The data:
○ ○ ○ ○ ○
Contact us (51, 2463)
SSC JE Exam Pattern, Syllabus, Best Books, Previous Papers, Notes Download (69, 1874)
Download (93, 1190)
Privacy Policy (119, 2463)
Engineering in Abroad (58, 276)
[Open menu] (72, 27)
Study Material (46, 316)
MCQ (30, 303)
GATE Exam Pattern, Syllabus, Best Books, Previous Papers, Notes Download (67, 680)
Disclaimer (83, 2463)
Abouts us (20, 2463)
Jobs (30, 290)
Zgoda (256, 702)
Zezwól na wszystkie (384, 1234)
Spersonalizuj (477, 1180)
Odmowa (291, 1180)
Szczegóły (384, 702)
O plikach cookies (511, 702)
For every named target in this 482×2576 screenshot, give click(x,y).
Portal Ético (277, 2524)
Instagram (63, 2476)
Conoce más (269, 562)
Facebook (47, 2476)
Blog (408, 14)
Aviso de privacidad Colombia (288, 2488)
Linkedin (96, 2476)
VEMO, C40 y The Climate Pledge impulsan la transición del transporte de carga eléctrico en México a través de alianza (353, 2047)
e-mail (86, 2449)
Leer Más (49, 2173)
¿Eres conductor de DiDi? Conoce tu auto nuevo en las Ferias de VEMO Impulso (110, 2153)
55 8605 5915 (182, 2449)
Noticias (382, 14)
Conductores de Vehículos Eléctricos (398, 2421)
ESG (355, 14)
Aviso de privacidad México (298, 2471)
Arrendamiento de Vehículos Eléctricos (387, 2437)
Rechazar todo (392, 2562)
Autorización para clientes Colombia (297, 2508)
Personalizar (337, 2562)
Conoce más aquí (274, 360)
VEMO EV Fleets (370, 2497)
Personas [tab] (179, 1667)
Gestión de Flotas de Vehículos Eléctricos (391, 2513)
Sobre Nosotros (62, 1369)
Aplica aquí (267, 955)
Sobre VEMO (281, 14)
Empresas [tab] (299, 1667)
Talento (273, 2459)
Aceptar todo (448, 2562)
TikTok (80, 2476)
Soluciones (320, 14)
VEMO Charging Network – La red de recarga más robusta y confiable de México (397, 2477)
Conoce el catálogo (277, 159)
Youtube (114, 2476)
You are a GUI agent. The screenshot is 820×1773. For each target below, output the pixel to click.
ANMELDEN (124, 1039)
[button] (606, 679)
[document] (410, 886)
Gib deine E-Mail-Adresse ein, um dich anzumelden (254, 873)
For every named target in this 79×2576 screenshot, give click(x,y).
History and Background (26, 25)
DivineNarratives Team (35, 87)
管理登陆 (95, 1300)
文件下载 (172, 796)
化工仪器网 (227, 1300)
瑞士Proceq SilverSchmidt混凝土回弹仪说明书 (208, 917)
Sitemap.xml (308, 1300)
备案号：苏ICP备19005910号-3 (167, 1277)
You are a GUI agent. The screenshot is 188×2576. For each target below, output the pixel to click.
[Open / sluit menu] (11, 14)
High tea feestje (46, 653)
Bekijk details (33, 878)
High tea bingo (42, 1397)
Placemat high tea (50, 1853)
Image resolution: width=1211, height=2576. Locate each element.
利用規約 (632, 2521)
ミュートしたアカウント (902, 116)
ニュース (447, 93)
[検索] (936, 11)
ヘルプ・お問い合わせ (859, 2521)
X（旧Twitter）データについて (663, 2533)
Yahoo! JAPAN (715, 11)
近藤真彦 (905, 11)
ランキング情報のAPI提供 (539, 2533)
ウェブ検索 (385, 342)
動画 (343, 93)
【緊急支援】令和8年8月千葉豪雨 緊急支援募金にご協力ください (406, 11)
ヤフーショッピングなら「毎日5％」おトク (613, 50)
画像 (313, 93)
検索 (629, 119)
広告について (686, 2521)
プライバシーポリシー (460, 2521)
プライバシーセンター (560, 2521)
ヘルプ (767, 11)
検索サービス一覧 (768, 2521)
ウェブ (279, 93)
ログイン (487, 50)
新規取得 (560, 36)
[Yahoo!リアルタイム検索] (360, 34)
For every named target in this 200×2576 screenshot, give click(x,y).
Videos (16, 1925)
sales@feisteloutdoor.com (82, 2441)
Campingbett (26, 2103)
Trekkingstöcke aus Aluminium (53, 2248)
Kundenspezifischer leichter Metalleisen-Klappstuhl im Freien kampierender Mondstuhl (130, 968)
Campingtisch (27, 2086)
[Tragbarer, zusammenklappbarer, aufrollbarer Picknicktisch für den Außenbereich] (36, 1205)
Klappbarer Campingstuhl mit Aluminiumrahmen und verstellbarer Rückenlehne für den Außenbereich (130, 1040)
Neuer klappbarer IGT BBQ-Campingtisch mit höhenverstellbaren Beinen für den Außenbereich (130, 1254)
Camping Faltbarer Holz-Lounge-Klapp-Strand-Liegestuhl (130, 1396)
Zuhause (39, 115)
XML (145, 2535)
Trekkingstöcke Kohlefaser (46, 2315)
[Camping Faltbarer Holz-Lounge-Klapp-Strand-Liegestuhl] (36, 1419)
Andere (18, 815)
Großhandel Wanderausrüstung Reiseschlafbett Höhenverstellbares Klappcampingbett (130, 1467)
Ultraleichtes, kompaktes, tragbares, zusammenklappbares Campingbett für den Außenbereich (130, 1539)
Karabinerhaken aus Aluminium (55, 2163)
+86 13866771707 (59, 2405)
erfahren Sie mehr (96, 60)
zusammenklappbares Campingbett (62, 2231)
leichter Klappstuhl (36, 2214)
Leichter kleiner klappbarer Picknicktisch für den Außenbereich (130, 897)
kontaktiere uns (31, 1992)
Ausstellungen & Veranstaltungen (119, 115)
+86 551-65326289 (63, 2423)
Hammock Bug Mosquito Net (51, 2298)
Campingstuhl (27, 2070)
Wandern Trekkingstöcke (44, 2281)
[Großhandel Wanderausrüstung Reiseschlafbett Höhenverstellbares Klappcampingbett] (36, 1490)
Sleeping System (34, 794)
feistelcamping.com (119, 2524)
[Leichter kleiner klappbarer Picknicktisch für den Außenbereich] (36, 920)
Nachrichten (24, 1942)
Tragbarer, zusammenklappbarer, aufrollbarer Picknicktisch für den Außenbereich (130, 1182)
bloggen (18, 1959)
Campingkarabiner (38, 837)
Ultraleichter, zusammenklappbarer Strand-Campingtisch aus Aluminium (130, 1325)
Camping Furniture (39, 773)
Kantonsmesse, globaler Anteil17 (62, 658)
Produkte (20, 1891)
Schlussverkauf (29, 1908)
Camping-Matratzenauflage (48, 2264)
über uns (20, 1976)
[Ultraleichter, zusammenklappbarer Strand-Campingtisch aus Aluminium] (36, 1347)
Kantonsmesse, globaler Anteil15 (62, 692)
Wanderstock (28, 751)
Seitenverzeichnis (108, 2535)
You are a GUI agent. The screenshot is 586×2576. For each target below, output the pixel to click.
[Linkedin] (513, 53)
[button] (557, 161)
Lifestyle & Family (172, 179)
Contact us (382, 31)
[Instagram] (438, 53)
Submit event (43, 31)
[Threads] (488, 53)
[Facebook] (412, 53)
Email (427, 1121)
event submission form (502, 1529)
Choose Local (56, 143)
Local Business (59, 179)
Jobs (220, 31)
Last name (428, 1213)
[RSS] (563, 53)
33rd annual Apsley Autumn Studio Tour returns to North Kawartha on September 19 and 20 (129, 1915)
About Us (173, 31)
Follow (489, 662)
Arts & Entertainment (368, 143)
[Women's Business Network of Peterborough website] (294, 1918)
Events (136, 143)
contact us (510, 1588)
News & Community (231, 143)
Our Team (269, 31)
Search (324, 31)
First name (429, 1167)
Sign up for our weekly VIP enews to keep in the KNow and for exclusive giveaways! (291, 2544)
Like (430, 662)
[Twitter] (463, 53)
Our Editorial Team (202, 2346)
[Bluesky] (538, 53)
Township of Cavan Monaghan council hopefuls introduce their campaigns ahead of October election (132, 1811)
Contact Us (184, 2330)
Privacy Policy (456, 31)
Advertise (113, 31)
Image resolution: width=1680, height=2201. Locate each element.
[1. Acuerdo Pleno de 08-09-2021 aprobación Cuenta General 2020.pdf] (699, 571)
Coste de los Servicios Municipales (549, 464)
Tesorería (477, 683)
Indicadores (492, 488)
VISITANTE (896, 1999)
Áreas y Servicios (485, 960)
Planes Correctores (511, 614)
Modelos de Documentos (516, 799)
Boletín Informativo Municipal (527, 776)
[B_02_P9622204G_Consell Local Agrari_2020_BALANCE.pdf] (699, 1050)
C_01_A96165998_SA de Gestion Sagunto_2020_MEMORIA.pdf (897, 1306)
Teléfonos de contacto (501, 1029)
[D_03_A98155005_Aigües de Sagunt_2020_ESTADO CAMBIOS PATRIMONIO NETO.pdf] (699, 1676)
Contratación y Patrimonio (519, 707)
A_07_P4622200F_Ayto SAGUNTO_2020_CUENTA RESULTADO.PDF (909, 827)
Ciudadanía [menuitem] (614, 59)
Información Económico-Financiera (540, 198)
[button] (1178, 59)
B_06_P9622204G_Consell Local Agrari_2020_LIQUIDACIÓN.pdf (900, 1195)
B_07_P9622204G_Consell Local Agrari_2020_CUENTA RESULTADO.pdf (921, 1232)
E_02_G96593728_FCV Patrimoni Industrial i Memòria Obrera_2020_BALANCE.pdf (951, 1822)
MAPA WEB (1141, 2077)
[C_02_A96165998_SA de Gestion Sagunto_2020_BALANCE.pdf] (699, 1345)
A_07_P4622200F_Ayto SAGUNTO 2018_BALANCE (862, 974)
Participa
○ ○ ○ ○ ○
Instructions to follow:
In the material above, locate the line containing "For every named target in this 79×2576" and the line containing "[Open / sluit menu] (11, 14)". Transcribe exactly those two lines and every line between them, and nothing more.

Task response:
For every named target in this 79×2576 screenshot, give click(x,y).
History and Background (26, 25)
DivineNarratives Team (35, 87)
管理登陆 (95, 1300)
文件下载 (172, 796)
化工仪器网 (227, 1300)
瑞士Proceq SilverSchmidt混凝土回弹仪说明书 (208, 917)
Sitemap.xml (308, 1300)
备案号：苏ICP备19005910号-3 (167, 1277)
You are a GUI agent. The screenshot is 188×2576. For each target below, output the pixel to click.
[Open / sluit menu] (11, 14)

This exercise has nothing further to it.